Instructions for the task: Filter the records below, keeping only lines with the string "will".

Given data:
+===+
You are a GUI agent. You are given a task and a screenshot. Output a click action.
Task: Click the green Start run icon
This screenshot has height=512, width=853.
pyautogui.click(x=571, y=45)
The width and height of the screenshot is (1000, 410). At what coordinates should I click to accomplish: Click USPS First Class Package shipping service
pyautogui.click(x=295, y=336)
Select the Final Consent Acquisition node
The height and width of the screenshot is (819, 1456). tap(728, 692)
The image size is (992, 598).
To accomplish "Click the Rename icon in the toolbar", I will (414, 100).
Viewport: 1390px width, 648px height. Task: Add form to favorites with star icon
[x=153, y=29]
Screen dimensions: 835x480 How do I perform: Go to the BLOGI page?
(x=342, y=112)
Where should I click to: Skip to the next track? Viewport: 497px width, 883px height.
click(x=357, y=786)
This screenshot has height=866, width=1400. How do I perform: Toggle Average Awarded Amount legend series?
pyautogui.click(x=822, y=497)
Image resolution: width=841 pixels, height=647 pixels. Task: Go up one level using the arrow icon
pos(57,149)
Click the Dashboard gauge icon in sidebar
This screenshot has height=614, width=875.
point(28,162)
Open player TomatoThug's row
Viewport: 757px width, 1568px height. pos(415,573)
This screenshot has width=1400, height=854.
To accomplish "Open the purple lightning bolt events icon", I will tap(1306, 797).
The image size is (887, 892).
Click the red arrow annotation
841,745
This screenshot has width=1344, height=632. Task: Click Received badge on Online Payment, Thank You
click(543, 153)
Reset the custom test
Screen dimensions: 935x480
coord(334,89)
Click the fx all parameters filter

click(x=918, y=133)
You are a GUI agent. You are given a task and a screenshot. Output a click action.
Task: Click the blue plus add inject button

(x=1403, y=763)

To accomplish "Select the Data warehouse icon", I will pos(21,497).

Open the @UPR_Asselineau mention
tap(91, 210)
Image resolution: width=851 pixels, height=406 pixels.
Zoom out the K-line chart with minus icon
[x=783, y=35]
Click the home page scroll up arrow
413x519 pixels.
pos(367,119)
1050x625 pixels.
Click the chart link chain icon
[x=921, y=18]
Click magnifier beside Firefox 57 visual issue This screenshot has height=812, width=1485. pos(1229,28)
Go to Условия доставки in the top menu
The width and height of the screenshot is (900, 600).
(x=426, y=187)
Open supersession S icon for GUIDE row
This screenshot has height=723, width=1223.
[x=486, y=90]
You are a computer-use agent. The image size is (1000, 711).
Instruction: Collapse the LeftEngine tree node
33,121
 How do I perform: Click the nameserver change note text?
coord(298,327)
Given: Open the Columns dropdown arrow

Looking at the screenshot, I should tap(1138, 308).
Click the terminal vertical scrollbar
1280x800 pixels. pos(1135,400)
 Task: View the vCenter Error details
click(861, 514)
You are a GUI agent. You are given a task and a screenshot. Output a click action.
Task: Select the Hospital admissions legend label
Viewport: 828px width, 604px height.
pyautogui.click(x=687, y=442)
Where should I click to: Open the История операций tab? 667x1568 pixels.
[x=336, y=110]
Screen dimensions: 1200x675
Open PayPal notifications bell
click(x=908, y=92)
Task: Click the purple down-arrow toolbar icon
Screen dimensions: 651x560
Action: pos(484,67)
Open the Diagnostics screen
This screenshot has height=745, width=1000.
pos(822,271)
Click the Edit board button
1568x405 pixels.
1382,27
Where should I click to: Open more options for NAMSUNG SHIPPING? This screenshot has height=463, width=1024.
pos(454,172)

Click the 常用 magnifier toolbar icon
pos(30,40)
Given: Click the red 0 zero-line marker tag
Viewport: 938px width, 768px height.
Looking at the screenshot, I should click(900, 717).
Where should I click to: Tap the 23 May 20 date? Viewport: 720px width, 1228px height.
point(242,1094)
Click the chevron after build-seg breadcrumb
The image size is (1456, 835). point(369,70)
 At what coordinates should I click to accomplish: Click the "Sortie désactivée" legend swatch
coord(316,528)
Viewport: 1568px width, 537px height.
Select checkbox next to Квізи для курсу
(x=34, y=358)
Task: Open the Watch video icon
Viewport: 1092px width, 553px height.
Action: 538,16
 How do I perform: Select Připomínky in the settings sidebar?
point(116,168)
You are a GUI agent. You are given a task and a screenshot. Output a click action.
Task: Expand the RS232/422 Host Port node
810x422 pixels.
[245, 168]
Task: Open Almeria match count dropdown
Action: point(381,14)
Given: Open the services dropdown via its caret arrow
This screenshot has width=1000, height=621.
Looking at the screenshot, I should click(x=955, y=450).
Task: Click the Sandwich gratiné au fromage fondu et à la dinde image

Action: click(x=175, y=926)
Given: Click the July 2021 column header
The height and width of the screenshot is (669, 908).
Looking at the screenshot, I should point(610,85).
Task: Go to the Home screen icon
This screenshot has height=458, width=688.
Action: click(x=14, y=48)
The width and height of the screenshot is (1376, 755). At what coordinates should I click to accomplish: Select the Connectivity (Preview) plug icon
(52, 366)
+===+
Response to the task:
To accomplish "Click the Rename icon in the toolbar", I will (414, 100).
To accomplish "Open the purple lightning bolt events icon", I will tap(1306, 797).
To accomplish "Select the Data warehouse icon", I will pos(21,497).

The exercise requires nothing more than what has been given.